[Task inputs]:

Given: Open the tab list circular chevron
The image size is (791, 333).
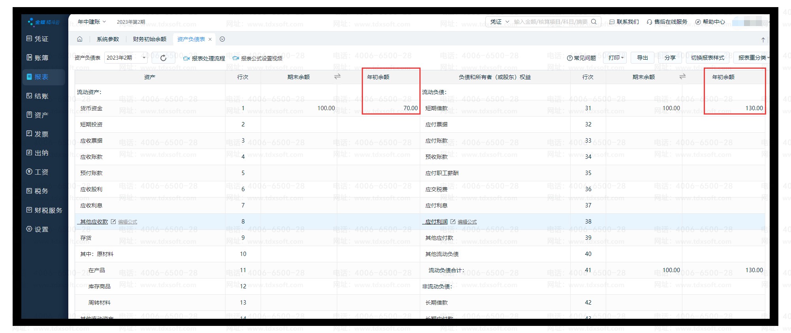Looking at the screenshot, I should 222,39.
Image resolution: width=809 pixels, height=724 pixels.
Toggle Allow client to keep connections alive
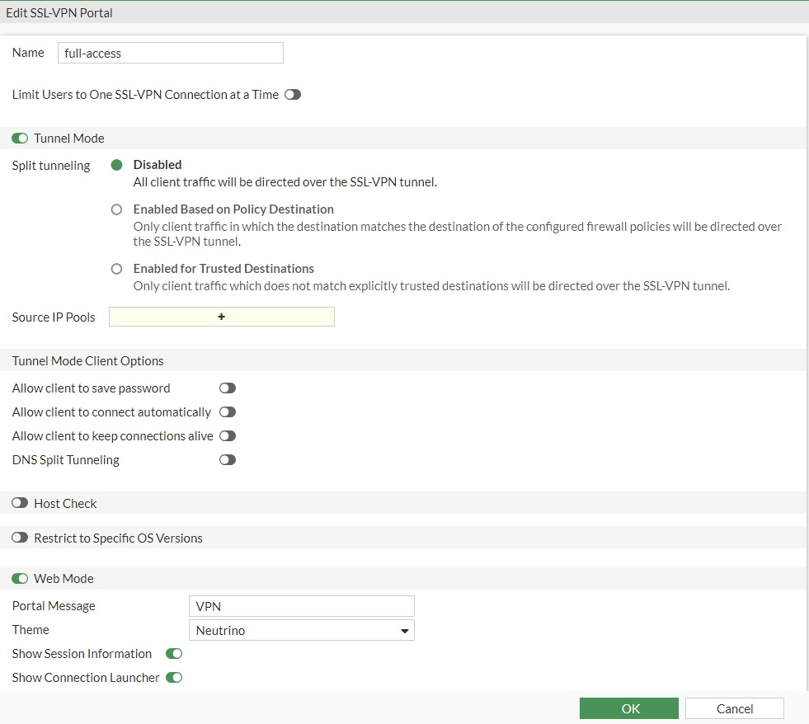(x=228, y=436)
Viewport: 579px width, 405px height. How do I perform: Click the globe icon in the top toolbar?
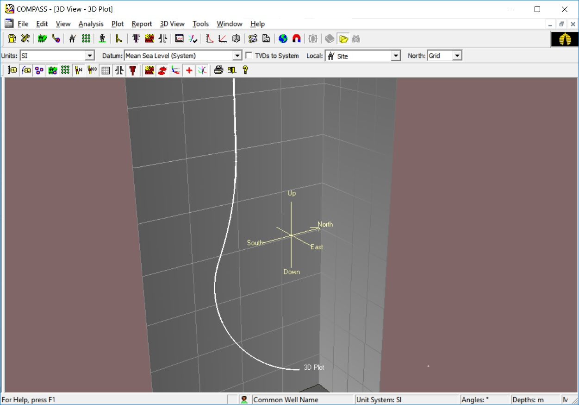tap(283, 38)
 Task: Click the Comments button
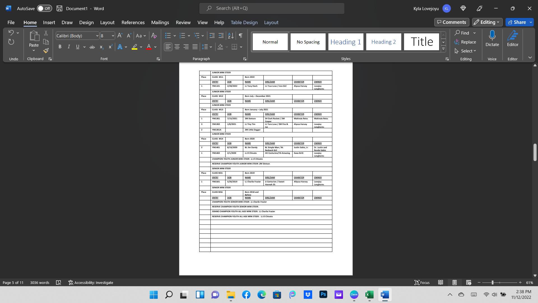click(x=452, y=22)
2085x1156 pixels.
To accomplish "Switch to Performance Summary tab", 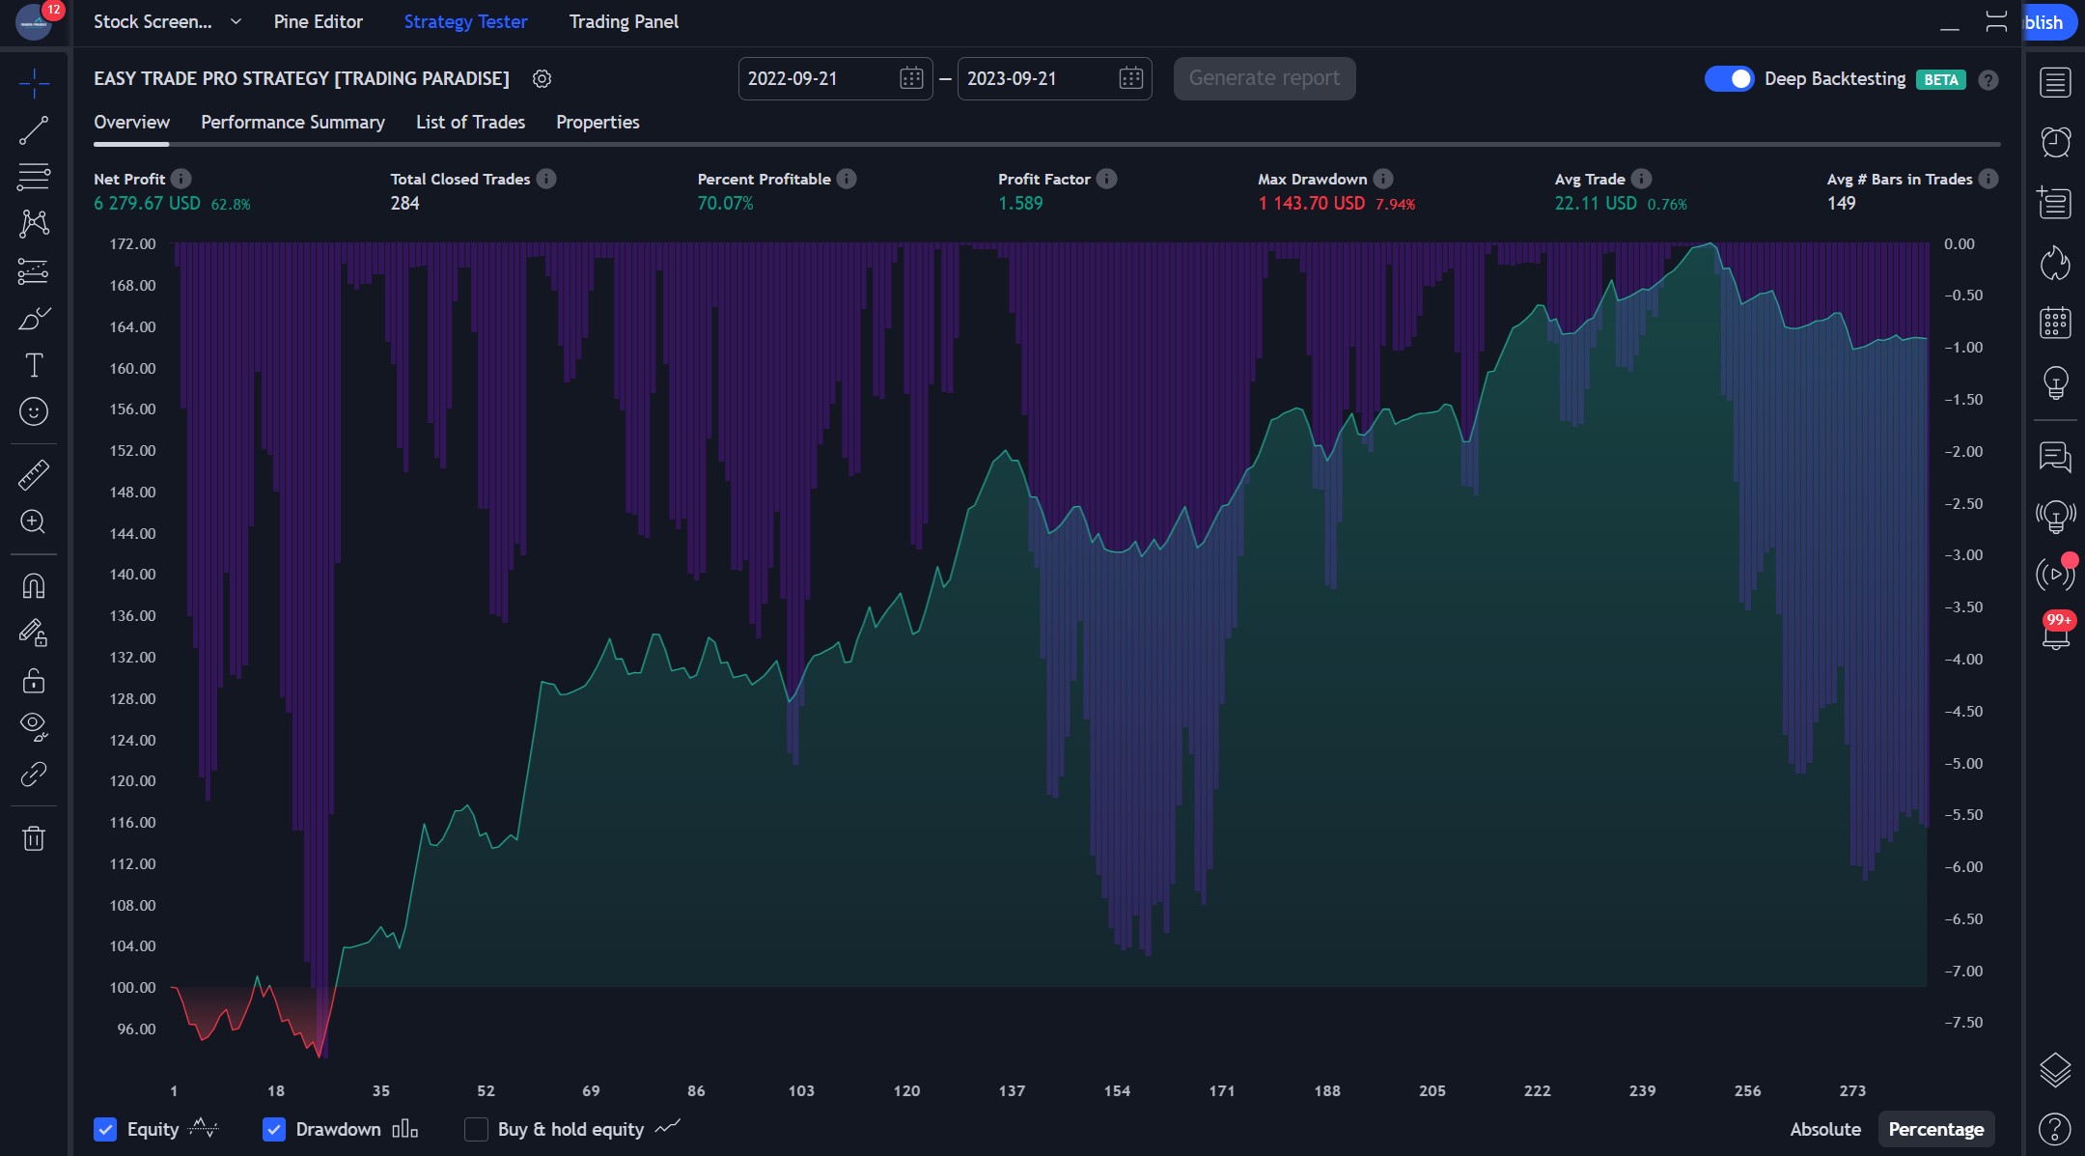I will (292, 122).
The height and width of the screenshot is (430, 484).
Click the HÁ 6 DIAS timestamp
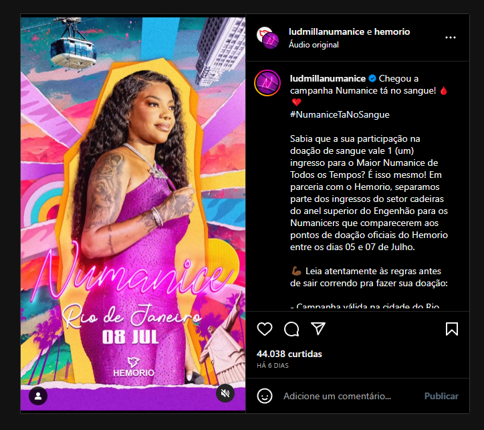273,366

[Work instructions]: Copy the listing from its first line down through the line that contains "tap(283, 38)", character for character. Leave the pictures out.

[Task response]:
Given: Open the tab list circular chevron
The image size is (791, 333).
Looking at the screenshot, I should 222,39.
Image resolution: width=809 pixels, height=724 pixels.
Toggle Allow client to keep connections alive
(x=228, y=436)
Viewport: 579px width, 405px height. How do I perform: Click the globe icon in the top toolbar?
tap(283, 38)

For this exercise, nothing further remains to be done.